* Problem to solve *
Transcribe the records underneath word for word, and leave no line out.

#####

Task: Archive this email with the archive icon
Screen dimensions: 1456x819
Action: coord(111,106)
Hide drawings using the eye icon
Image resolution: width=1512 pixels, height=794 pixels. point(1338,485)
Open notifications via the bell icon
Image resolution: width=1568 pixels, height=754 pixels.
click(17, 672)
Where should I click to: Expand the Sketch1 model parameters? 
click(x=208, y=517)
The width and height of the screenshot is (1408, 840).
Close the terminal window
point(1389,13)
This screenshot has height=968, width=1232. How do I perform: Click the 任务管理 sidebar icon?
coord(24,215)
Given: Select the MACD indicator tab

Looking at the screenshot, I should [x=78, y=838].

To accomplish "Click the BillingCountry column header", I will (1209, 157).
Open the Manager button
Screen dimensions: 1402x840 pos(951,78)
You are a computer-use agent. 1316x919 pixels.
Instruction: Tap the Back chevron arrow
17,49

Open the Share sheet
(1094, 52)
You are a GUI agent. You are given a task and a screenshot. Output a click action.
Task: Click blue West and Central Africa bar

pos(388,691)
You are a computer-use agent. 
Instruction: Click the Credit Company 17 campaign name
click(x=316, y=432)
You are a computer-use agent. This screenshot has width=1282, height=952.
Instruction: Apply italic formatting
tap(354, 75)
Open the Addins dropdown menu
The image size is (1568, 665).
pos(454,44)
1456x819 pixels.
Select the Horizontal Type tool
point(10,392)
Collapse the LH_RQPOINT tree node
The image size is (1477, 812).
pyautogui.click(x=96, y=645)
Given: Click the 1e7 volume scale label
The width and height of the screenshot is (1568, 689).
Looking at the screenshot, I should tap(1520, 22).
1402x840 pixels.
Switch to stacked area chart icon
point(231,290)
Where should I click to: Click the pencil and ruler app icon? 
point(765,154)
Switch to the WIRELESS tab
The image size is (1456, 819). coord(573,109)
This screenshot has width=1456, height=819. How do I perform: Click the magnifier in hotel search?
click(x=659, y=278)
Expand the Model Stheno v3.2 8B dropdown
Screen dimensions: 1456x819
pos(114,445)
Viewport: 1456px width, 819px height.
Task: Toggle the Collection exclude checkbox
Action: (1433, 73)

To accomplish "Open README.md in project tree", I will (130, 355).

#####

* Exercise output *
Task: Archive this email with the archive icon
Screen dimensions: 1456x819
Action: coord(111,106)
Hide drawings using the eye icon
Image resolution: width=1512 pixels, height=794 pixels. point(1338,485)
Open notifications via the bell icon
Image resolution: width=1568 pixels, height=754 pixels.
click(17, 672)
Where should I click to: Expand the Sketch1 model parameters? 
click(x=208, y=517)
The width and height of the screenshot is (1408, 840).
Close the terminal window
point(1389,13)
This screenshot has height=968, width=1232. How do I perform: Click the 任务管理 sidebar icon?
coord(24,215)
Given: Select the MACD indicator tab

Looking at the screenshot, I should [x=78, y=838].

To accomplish "Click the BillingCountry column header", I will (1209, 157).
Open the Manager button
Screen dimensions: 1402x840 pos(951,78)
You are a computer-use agent. 1316x919 pixels.
Instruction: Tap the Back chevron arrow
17,49

Open the Share sheet
(1094, 52)
You are a GUI agent. You are given a task and a screenshot. Output a click action.
Task: Click blue West and Central Africa bar

pos(388,691)
You are a computer-use agent. 
Instruction: Click the Credit Company 17 campaign name
click(x=316, y=432)
You are a computer-use agent. This screenshot has width=1282, height=952.
Instruction: Apply italic formatting
tap(354, 75)
Open the Addins dropdown menu
The image size is (1568, 665).
pos(454,44)
1456x819 pixels.
Select the Horizontal Type tool
point(10,392)
Collapse the LH_RQPOINT tree node
The image size is (1477, 812).
pyautogui.click(x=96, y=645)
Given: Click the 1e7 volume scale label
The width and height of the screenshot is (1568, 689).
Looking at the screenshot, I should tap(1520, 22).
1402x840 pixels.
Switch to stacked area chart icon
point(231,290)
Where should I click to: Click the pencil and ruler app icon? 
point(765,154)
Switch to the WIRELESS tab
The image size is (1456, 819). coord(573,109)
This screenshot has width=1456, height=819. How do I perform: Click the magnifier in hotel search?
click(x=659, y=278)
Expand the Model Stheno v3.2 8B dropdown
Screen dimensions: 1456x819
pos(114,445)
Viewport: 1456px width, 819px height.
Task: Toggle the Collection exclude checkbox
Action: (1433, 73)

To accomplish "Open README.md in project tree", I will (130, 355).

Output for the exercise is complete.